FWD and AWD configurations exist globally. JSW has not confirmed which will be sold in the market. The SUV is larger than the Tata Safari and Mahindra XUV 7XO in most dimensions, with a 4,612 mm length, 2,006 mm width, and 1,870 mm height. Wheelbase is 2,800 mm. Ground clearance is 220 mm.
Those numbers place it in an interesting middle ground. It is not a compact three-row family SUV in the usual sense, and it is not a full-size body-on-frame off-roader either. It is wider than most mainstream SUVs sold around this price, and that extra width should help cabin shoulder room as well as road stance. A 2,800 mm wheelbase also points to decent second-row packaging, even if the product is likely to prioritise five-seat comfort over seven-seat flexibility. That could work in its favour because buyers spending close to Rs 40 lakh are often more interested in comfort, features, and statement value than in absolute seating capacity.

The cabin gets a 15.6-inch central touchscreen, a 10.25-inch instrument cluster, 50W wireless charging, 360-degree cameras, powered and ventilated front seats, and a 580-litre boot. In the UAE market, the five-seat FWD PHEV variant is priced at the equivalent of approximately Rs 35 lakh. JSW's Rs 38 to 40 lakh expectation for the market reflects local assembly costs, import duties on components, and margins.
This equipment list matters because feature expectations rise sharply once pricing crosses Rs 35 lakh. Buyers at this end of the market no longer compare a new SUV only with rivals in the same showroom band. They also compare it with entry luxury cars, used premium SUVs, and higher variants of established brands. A large touchscreen, ventilated seats, a 360-degree camera system, and a useful boot are not just brochure points here. They are the minimum signals that the product belongs in the premium zone. If JSW manages to keep most of the global-spec feature set intact in the locally assembled version, the T2 will arrive looking better equipped than several established rivals.
Assembly will happen at JSW's greenfield facility in Chhatrapati Sambhaji Nagar, Maharashtra. Local production is essential for pricing, since a fully imported unit at this spec level would be significantly more expensive.

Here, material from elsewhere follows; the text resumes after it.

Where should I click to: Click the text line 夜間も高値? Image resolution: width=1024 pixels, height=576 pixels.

Local assembly will also be critical beyond price. It shapes service readiness, parts supply, and the brand’s ability to scale beyond the first launch. For a new entrant, the first product does not only have to look competitive on paper. It has to convince buyers that this is not a one-off experiment. A local plant gives JSW a stronger base to talk about long-term intent, future localisation, and possibly follow-up models.

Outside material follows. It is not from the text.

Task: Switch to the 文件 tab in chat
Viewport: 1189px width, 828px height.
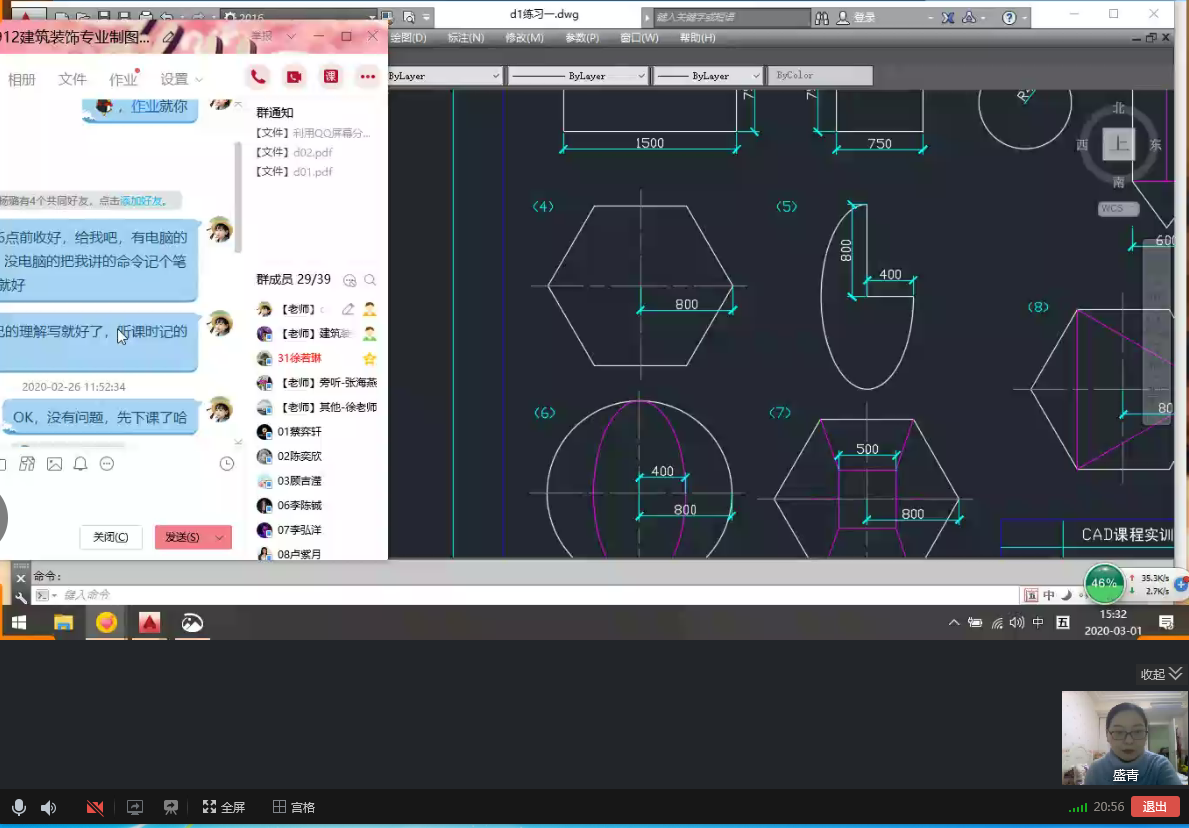Action: (x=72, y=79)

At Rs 38 to 40 lakh, the T2 enters a segment that is currently dominated by the Toyota Fortuner, which runs from Rs 34.85 lakh to Rs 52 lakh. The MG Majestor is expected around Rs 45 lakh.
No PHEV product currently exists in this specific price band. The Jeep Meridian tops out around Rs 44 lakh. If JSW can hold pricing at Rs 38 to 40 lakh for a PHEV with a usable EV range, it addresses a gap that none of the current players cover.
That gap is where the T2 could make its strongest case. The Fortuner offers proven brand equity and rugged appeal, but not electrification. The Meridian offers a more urban, premium experience, but it has not become a volume force in this bracket.

The Majestor is expected to push size and presence, but it too is likely to play the conventional large-SUV game. JSW’s opportunity is to enter with a product that combines premium-SUV styling, strong feature content, and a powertrain that can materially reduce fuel use in city driving. If that formula lands, the T2 may not just be another rival in the Rs 40 lakh space. It could end up creating a fresh sub-category within it.